The first thing we need to do is combine the rows with the same event id are in one row in each dataframe. Rows may have the same event id if there was more than one crew member or more than one injury that occured during the accident. However, to complicate things, if an accident involved two or more aircrafts they will have the same event id, but they cannot be grouped together. 

To deal with that complication, we're going to edit the event ids to end with an underscore and the aircraft key.

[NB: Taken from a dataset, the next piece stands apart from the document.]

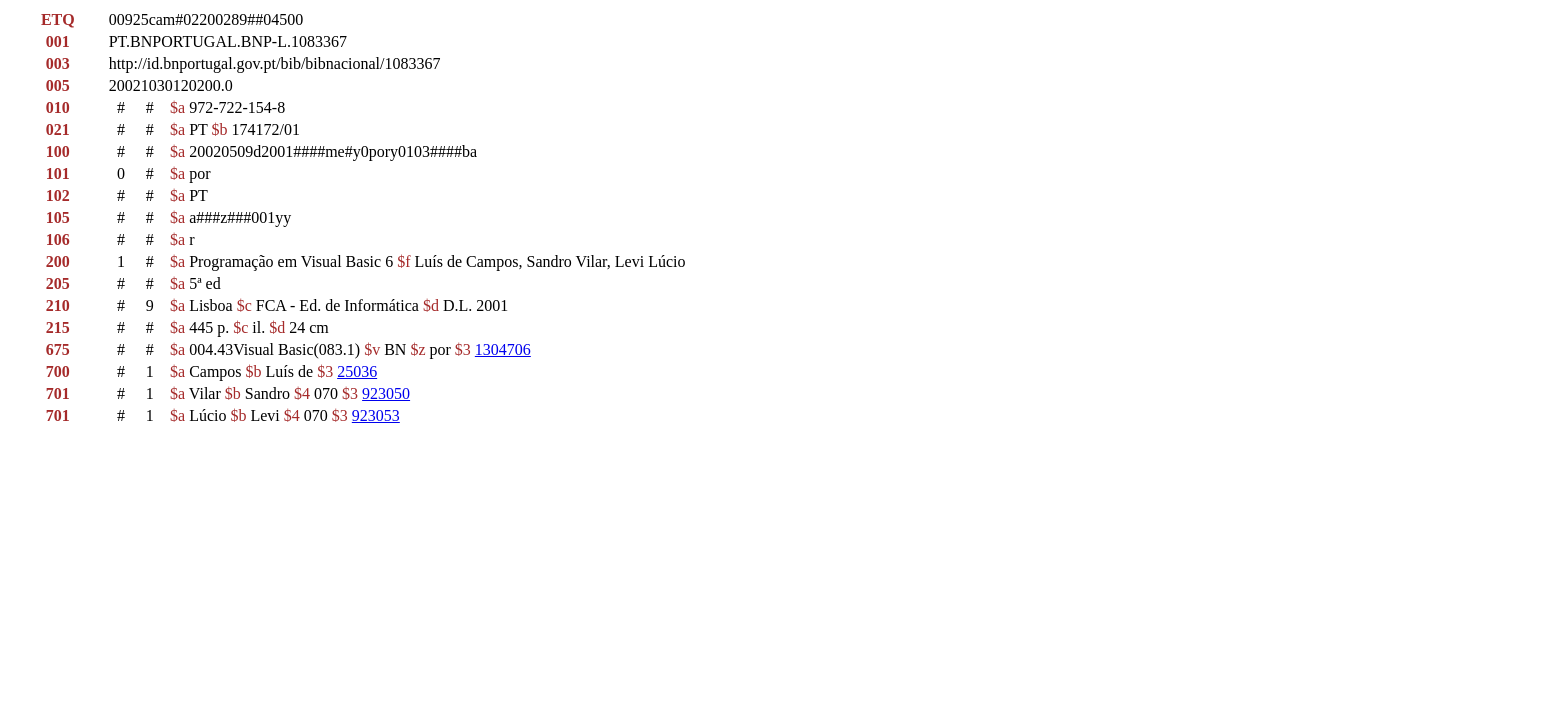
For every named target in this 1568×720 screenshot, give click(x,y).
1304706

Then, we can drop the aircraft key column and combine the rows with the same event ids.


In [None]:
# edit ids function
def edit_ids(df):
    """
    Modify the event IDs in the DataFrame so that rows with the same `ev_id` but different
    `aircraft_key` values get unique event IDs.

    Parameters:
        df (pd.DataFrame): The input DataFrame. Must contain `ev_id` and `aircraft_key` columns.

    Returns:
        pd.DataFrame: A DataFrame with updated `ev_id` values.
    """
    # Create the new unique ID by combining `ev_id` and `aircraft_key`
    df['ev_id'] = df['ev_id'].astype(str) + '_' + df['Aircraft_Key'].astype(str)
    return df


In [33]:
# edit ids
aircraft_df = edit_ids(aircraft_df)
findings_df = edit_ids(findings_df)
flight_crew_df = edit_ids(flight_crew_df)
injury_df = edit_ids(injury_df)

# drop aircraft key column
aircraft_df.drop(["Aircraft_Key"], axis=1, inplace=True)
findings_df.drop(["Aircraft_Key"], axis=1, inplace=True)
flight_crew_df.drop(["Aircraft_Key"], axis=1, inplace=True)
injury_df.drop(["Aircraft_Key"], axis=1, inplace=True)

In [34]:
# combine events with the same ID in each data frame

def combine_events(df):
    """
    Combine rows with the same event ID into a single row in a DataFrame.

    Parameters:
        df (pd.DataFrame): The input DataFrame.

    Returns:
        pd.DataFrame: A new DataFrame with one row per unique event ID.
    """
    agg_methods = list

    # Group by the event ID column and aggregate
    combined_df = df.groupby("ev_id").agg(agg_methods).reset_index()
    
    return combined_df


In [35]:
# combine events
aircraft_df = combine_events(aircraft_df)
findings_df = combine_events(findings_df)
flight_crew_df = combine_events(flight_crew_df)
injury_df = combine_events(injury_df)

Now we can combine the dataframes using `Panda`'s `merge` function.

In [None]:
# Merge the dataframes
df = pd.merge(aircraft_df, findings_df, on='ev_id', how='outer')
df = pd.merge(df, flight_crew_df, on='ev_id', how='outer')
df = pd.merge(df, injury_df, on='ev_id', how='outer')

In [37]:
df.head()

Unnamed: 0,ev_id,acft_missing,flt_plan_filed,flight_plan_activated,damage,acft_fire,acft_expl,acft_make,acft_model,acft_series,...,crew_inj_level,pc_profession,bfr_date,med_crtf_limit,mr_faa_med_certf,pilot_flying,available_restraint,restraint_used,inj_person_category,injury_level
0,20080107X00026_1,[N],[NONE],[nan],[MINR],[NONE],[NONE],[PIPER],[PA 28-180],[nan],...,[NONE],[No],[2007-07-01 00:00:00],[nan],[nan],[False],[nan],[nan],"[Flig, Flig, Flig, Flig, Flig]","[FATL, MINR, NONE, SERS, TOTL]"
1,20080107X00026_2,[N],[NONE],[nan],[SUBS],[NONE],[NONE],[Barnard/Stancil],[Glastar],[nan],...,[NONE],[No],[2007-07-01 00:00:00],[nan],[nan],[False],[nan],[nan],"[Flig, Flig, Flig, Flig, Flig, Pass, Pass]","[FATL, MINR, NONE, SERS, TOTL, NONE, TOTL]"
2,20080107X00027_1,[N],[IFR],[Y],[nan],[NONE],[NONE],[Pilatus],[PC-12/45],[nan],...,[NONE],[UNK],[2007-02-01 00:00:00],[nan],[nan],[False],[nan],[nan],"[Flig, Flig, Flig, Flig, Flig, Pass, Pass]","[FATL, MINR, NONE, SERS, TOTL, NONE, TOTL]"
3,20080109X00036_1,[N],[NONE],[N],[SUBS],[NONE],[NONE],[Micco Aircraft Company],[MAC-145B],[nan],...,[NONE],[No],[2006-11-01 00:00:00],[nan],[nan],[False],[nan],[nan],"[Flig, Flig, Flig, Flig, Flig]","[FATL, MINR, NONE, SERS, TOTL]"
4,20080111X00038_1,[N],[IFR],[Y],[MINR],[nan],[nan],[Boeing],[737-400],[nan],...,,,,,,,,,,


Now we can save the dataframe to a csv file so we don't have to run the cleaning code each time we want to run the model

In [39]:
df.to_csv("cleaned_data.csv")